Doch der Kindergarten in Ittigen verbindet den Rhythmus der Holzkonstruktion fliessend mit kindergerechter Formenlust. Dabei tappen die Architekten nicht in die Falle zu glauben, nur weil sie für Kinder bauten, müsste es nun lustig sein. Die Rundung ist nicht gesucht, sondern treffend: Auf wenigen Quadratmetern entsteht ein geschützter Ort, der grösser erscheint, als er ist, und alle vier Kindergärten erschliesst. Der Schweizer Holzbaupreis Prix Lignum kürte das Gebäude deshalb letztes Jahr mit einem regionalen Preis.

Die Lamellen wirken als Filterschicht zwischen dem Hof und der umlaufenden Veranda. So entsteht ein durchlässiger Raum, ein weiteres Grundthema in der Architektur. Die Terrassen bilden grosszügige Vorzonen zu den Klassenräumen, welche die Architekten dahinter rechtwinklig rational organisiert haben.
Die Ausstattung der Räume ist kindgemäss, aber nicht kindlich.
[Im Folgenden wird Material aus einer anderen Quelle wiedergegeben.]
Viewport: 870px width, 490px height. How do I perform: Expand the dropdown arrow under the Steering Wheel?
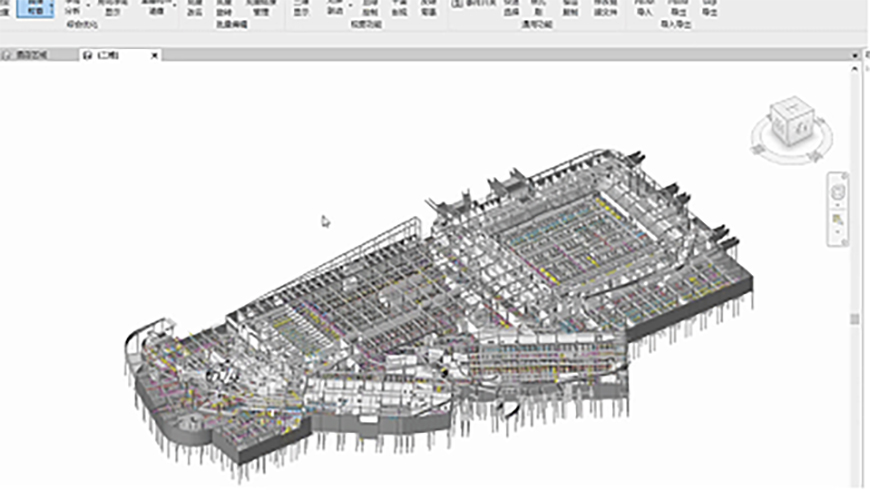pos(839,203)
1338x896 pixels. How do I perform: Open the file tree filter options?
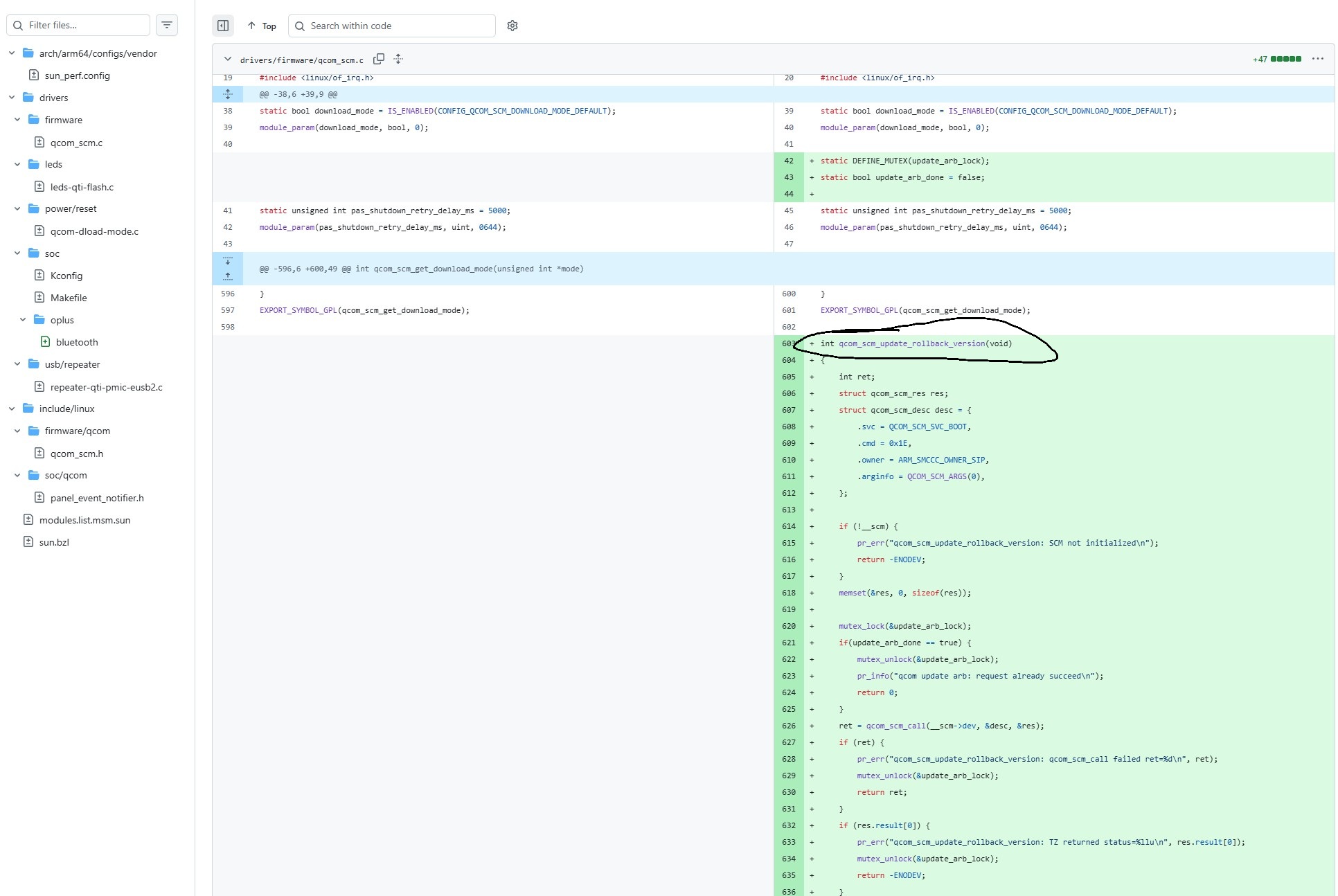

Sie lädt zu vielfältigen Tätigkeiten und Formen der Aneignung ein: Die Fensterbänke werden als Tisch oder Sitzgelegenheit genutzt, die eingebauten Etagenmöbel sind Schlafnische, Ritterburg und Kletterturm.

Für Wärme sorgt das viele Holz, das die Räume allseitig prägt. Auch die Garderoben, die Regale und die übrigen Einbauten haben die Architekten mit dem Material konstruiert. Alle Oberflächen haben sie mit einem pigmentierten Öl behandelt, um sie einander anzugleichen. Chalet-Enge kommt dennoch keine auf, vor allem dank der raumhohen Fenster und verglasten Türen, die viel Licht in die Räume lassen.
Erstaunlich leicht schwingen die Türen auf, sodass auch kleine Kinder sie öffnen können. Überhaupt sind die Details sorgfältig entworfen und konstruiert, von den Türgriffen bis zum gerundeten Geländer aus Maschendraht auf der Veranda. Nur wer die Rundung auch konstruktiv beherrscht, sollte sie – ausnahmsweise – bauen.